Icons form an integral part of any website design. From use in informational and navigational elements, to eye-catching parts of a larger design, icons and icon-based elements can be an attractive and interesting way to draw in users.
While icons have used a dramatically flat aesthetic for a while, more projects are shifting to isometric icon usage. This trend is appearing on websites and print projects across plenty of different industries.
It’s gaining popularity because isometric icons have a more realistic look while still using flat layers. It’s an almost perfect mix of flat and depth. Here’s a more in-depth look at this design trend and how you can make the most of it.
What is the Isometric Icon Trend?
Quite simply, isometric design is a method of drawing/creating a three-dimensional object in two dimensions. Isometric icons are an extension of this design technique and the place where this trend seems to be picking up the most traction.
It works because isometric icons have shape, simplicity, and depth. They evoke the beauty of flat design but with an added depth and dimension that makes each element more visually appealing and easier for the user to understand.
Most designers are also opting to create and use isometric icon sets with shapes and elements that look real in combination with bright color schemes. This can be an attention-grabbing combination for users, with color to draw people into the design.
Using shadows and a different perspective when creating each icon can help add flow and visual hierarchy to a design. This isometric version of an environment should be a mini replica of an actual object.
Icon elements for infographics are another popular application of this design trend. With Smaller isometric icons inside larger infographics, this style is an easy way to add visual interest and usability to a project. Thanks to a more realistic style, isometric icons can help add understanding of a concept or ides for users.
A Natural Evolution From Flat Icons
Isometric icons are an evolution of the flat design trend, flat 2.0 and material design. The 3D to 2D design still uses clean and simple lines and styling but with a little more depth.
Color palettes are frequently derived from flat and material as well.
Isometric styles are the perfect mashup of simplicity and information, with an icon design that’s easy for users to understand and has the flat styling that many designers love to work with.
Things to Be Aware Of
Some argue that the style comes off as too “cartoony” for some applications. Others worry that bright color schemes can detract from messaging or look garish to users. You have to use this design trend with care.

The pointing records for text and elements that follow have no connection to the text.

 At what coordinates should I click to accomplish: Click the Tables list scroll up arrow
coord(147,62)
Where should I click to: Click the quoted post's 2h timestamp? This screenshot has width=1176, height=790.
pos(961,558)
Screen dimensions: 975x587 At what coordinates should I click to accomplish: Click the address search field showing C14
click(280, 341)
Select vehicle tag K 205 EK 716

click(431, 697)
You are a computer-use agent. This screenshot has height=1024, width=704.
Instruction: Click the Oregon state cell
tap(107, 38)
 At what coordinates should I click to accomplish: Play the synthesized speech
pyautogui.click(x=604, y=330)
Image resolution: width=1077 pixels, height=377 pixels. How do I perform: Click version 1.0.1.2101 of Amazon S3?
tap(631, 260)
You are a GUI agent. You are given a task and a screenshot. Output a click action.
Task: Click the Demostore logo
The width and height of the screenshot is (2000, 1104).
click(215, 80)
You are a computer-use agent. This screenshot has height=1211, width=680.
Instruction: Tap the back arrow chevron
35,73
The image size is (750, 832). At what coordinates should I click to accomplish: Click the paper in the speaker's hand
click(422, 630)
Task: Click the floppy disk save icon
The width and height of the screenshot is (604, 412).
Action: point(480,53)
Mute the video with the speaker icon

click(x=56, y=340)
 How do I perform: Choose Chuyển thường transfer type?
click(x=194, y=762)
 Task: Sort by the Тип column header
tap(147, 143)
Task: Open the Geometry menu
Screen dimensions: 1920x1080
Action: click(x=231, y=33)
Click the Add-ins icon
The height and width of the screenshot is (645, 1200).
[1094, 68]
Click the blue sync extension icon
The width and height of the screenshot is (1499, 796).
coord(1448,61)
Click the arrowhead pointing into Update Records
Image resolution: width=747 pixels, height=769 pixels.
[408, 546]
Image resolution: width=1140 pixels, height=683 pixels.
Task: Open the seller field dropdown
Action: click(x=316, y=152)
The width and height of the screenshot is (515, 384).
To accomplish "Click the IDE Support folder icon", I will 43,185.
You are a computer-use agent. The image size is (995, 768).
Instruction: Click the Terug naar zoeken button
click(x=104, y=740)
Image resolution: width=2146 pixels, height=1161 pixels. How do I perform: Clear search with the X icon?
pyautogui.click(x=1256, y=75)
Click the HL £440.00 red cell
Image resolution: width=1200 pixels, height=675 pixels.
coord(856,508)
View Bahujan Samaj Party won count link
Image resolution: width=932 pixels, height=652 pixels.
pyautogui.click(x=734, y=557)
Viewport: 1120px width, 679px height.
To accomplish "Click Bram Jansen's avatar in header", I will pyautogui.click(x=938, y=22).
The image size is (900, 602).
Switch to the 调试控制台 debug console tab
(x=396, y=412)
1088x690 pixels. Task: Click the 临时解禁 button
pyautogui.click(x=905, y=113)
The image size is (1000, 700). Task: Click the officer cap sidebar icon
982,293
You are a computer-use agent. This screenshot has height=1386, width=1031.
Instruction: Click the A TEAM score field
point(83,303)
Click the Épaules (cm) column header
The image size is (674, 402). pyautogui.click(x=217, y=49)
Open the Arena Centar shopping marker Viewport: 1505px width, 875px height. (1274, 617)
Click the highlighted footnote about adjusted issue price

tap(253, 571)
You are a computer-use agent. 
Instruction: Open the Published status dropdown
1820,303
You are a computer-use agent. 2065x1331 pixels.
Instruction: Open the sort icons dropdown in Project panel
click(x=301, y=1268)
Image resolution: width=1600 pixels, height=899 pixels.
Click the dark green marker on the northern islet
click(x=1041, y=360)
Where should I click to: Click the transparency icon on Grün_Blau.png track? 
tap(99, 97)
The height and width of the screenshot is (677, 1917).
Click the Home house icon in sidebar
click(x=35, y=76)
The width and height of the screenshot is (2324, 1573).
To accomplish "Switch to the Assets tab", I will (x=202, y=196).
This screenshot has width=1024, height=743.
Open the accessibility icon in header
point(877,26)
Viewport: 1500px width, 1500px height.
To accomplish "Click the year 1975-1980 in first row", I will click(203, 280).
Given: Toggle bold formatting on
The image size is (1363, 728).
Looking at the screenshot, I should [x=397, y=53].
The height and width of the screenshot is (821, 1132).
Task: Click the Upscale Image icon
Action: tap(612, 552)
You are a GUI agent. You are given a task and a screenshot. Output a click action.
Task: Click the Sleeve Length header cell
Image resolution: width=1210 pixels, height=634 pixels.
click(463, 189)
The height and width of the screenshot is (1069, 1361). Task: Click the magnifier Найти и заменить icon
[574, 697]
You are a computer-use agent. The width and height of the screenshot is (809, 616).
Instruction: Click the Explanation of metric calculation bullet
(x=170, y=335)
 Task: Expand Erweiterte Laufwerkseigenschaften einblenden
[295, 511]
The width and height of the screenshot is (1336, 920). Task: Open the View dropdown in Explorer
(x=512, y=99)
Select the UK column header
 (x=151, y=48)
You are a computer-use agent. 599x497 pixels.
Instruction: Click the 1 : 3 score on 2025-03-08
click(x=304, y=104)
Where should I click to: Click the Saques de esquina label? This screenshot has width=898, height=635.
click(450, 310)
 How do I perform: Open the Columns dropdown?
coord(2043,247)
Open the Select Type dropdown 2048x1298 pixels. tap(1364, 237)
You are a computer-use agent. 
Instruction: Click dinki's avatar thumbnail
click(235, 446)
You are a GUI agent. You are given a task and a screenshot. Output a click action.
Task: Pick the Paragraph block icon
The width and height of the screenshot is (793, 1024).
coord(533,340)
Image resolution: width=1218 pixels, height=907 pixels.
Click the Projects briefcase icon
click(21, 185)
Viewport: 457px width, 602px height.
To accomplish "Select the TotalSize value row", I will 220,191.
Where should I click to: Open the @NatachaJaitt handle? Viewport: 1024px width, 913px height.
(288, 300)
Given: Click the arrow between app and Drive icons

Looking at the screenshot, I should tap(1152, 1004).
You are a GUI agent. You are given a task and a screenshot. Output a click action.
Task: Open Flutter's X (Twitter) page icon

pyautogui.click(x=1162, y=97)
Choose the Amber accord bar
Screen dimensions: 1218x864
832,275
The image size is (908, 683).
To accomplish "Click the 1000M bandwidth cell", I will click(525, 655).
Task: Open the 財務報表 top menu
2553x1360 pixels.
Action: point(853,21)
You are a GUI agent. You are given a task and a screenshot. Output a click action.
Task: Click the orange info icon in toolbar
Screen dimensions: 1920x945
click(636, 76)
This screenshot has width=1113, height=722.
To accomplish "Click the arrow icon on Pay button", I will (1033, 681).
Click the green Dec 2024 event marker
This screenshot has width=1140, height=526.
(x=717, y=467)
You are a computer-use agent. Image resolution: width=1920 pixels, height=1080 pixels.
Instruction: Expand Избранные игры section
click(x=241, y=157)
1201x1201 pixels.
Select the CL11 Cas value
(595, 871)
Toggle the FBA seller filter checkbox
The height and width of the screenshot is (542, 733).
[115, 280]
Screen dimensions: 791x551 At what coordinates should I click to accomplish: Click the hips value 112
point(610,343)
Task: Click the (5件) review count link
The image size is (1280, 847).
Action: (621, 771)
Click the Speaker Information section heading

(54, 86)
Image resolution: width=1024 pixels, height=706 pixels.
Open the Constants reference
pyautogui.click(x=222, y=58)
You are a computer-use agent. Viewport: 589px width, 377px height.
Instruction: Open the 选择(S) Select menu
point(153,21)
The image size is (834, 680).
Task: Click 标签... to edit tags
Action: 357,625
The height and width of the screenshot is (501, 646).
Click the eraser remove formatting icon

Building an isometric icon set can be more time consuming than designing flat icons. There’s a level of detail and the almost three-dimensional effect that have to be considered. And if the view or orientation is wrong, the result can be jarring or disorienting. (For a quick start project, you might find that it’s best to download a kit and hope it includes everything you need.)
With so much style variation in isometric icons, some elements might appear almost “overdrawn” or “overdesigned.” These elements should be avoided. If you find yourself looking at and thinking about how the element was put together, it is probably a little bit too much. The best design – when it comes to users – is fairly invisible; the element should be apparent and work well, but not to the degree you think about the actual look of it.
Using too many isometric icons without a plan can get overwhelming. Remember, these icons have more depth and detail than a traditional flat element. Unless you have a plan for using them in groups, you should probably take care not to overload users with too many elaborate icon illustrations.